These tend to be the same politicians and parties who favor making it easier and easier for people to vote – through "same day registration" or "voting by postcard" or "provisional voting" or many other gimmicks that would open the way to widespread fraud. Where such things were possible – e.g., Madison, Wisconsin, last November – some Leftist University of Wisconsin students boasted that they had simply gone from polling place to polling place, casting up to 10 votes apiece. I have seen no reports that any were prosecuted for this criminal behavior. The city’s namesake James Madison, father of our Constitution, would have been horrified by such political corruption.
Yet it was Madison’s own Vice President from 1813 until his death in 1814, Elbridge Gerry, for whom the Gerrymander is named. As Governor of Massachusetts in 1812 he had controlled how electoral lines were drawn to create a few districts full of Federalists and more districts with enough Jeffersonians to carry a majority of the state’s seats.
The tactic has persisted, and in this "off year" state lawmakers are busy redrawing state legislative and congressional districts to give the ruling party a tighter grip on power.
How much power can Gerrymandering produce? Three decades ago the difference in total nationwide votes for Congress differed between Republicans and Democrats by only about one vote per congressional district – but by clever Gerrymandering Democrat-controlled state legislatures redistributed those votes to produce a 41-seat majority in the House of Representatives, and with it near-dictatorial control over all Federal spending and taxing legislation.
By such tactics, for 40 years the House of Representatives was controlled, like a Central American banana republic, by the same ruling party. The art of thus concentrating and diluting votes was refined to elect lawmakers not only of a particular party but also of favored racial or ethnic groups. Today Gerrymandering is so refined that instead of you picking your representative, chances are that he or she through back room deals picked you to be in that district.
Gerrymandering became a way to encourage lawmakers of the opposition party to be compliant and "moderate" as well. Those who went along to get along with the ruling party usually found themselves in "safe" districts that were comfortably 70 percent Republican, adjacent to two districts that were 55 percent Democratic.

PROBLEM TO SOLVE: Extend the gerrymandering commentary above, picking up right after its final sentence.

GIVEN MATERIAL:
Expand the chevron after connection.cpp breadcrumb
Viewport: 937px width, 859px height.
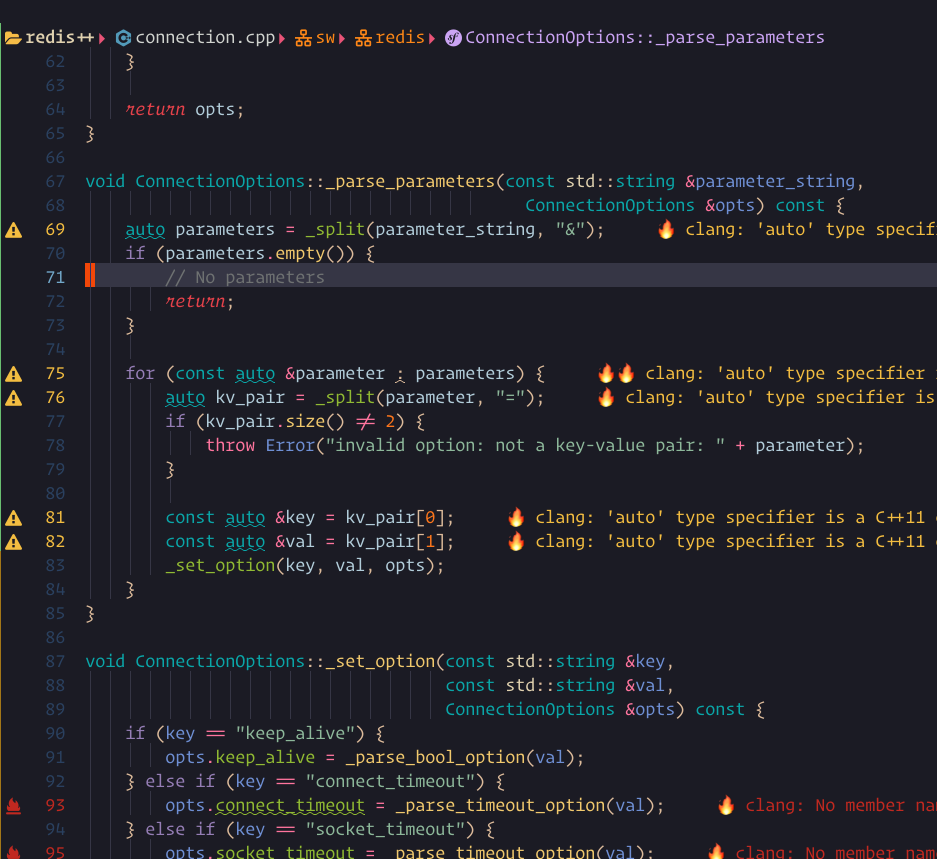click(281, 37)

EXPECTED OUTPUT:
Lawmakers who were not cooperative, such as former California Congressman Bob Dornan, could find their district’s lines redrawn to put their home outside the district. As I write, feisty Georgia Republican Congressman Bob Barr is refusing to answer questions about where he has rented apartments – knowing that Democrats controlling his state’s redistricting intend to redraw his district to exclude his legal residences.
And how will Democrats who control the California legislature redraw the Republican-majority district of their Modesto Congressman Gary Condit now that his mouthpieces say he intends to seek re-election in 2002?
And, it almost goes without saying, so-called Campaign Finance Reform is merely another kind of Gerrymandering. By prohibiting most private advertising for or against candidates during the final 60 days of a campaign, it tilts the political playing field overwhelmingly in favor of incumbents, the editorial slant of newspapers and broadcast media that are unrestricted by the law, and Left-leaning groups such as organized labor that can command lots of shock troops on the ground.
Some reforms might make the voting process better, as this columnist has discussed. But opening our elections to the mentally ill, felons, illegal aliens, Motor Voter, same day registration, voting by mail or computer, the current Campaign Finance Reform bills, and the Ford-Carter Commission recommendations are ways to make Americans even more cynical and dissatisfied with our democratic republic.